_To do_:
Arrange the entries below as a JSON list of strings, one string per line, omitting blank lines and the pictures.

_Stored data_:

....

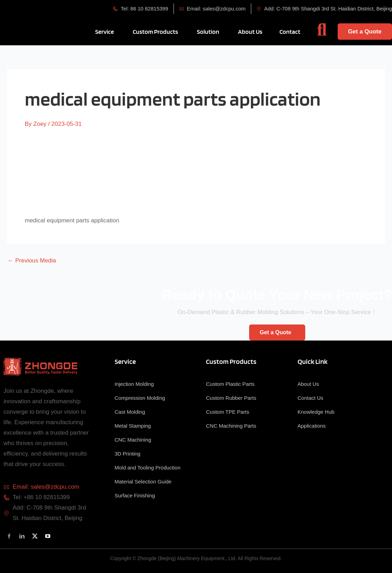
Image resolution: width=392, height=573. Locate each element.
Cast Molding (130, 412)
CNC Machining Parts (231, 426)
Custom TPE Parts (228, 412)
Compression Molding (140, 398)
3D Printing (128, 453)
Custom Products (231, 361)
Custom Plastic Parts (230, 384)
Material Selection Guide (143, 481)
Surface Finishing (135, 495)
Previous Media (32, 260)
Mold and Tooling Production (147, 467)
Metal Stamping (133, 426)
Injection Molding (134, 384)
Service (125, 361)
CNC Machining (133, 440)
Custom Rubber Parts (231, 398)
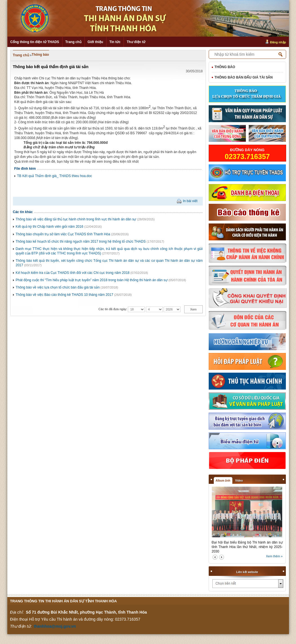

....

_Output below_:
[
  "Image resolution: width=392, height=573. Locate each element.",
  "Cast Molding (130, 412)",
  "CNC Machining Parts (231, 426)",
  "Custom TPE Parts (228, 412)",
  "Compression Molding (140, 398)",
  "3D Printing (128, 453)",
  "Custom Products (231, 361)",
  "Custom Plastic Parts (230, 384)",
  "Material Selection Guide (143, 481)",
  "Surface Finishing (135, 495)",
  "Previous Media (32, 260)",
  "Mold and Tooling Production (147, 467)",
  "Metal Stamping (133, 426)",
  "Injection Molding (134, 384)",
  "Service (125, 361)",
  "CNC Machining (133, 440)",
  "Custom Rubber Parts (231, 398)"
]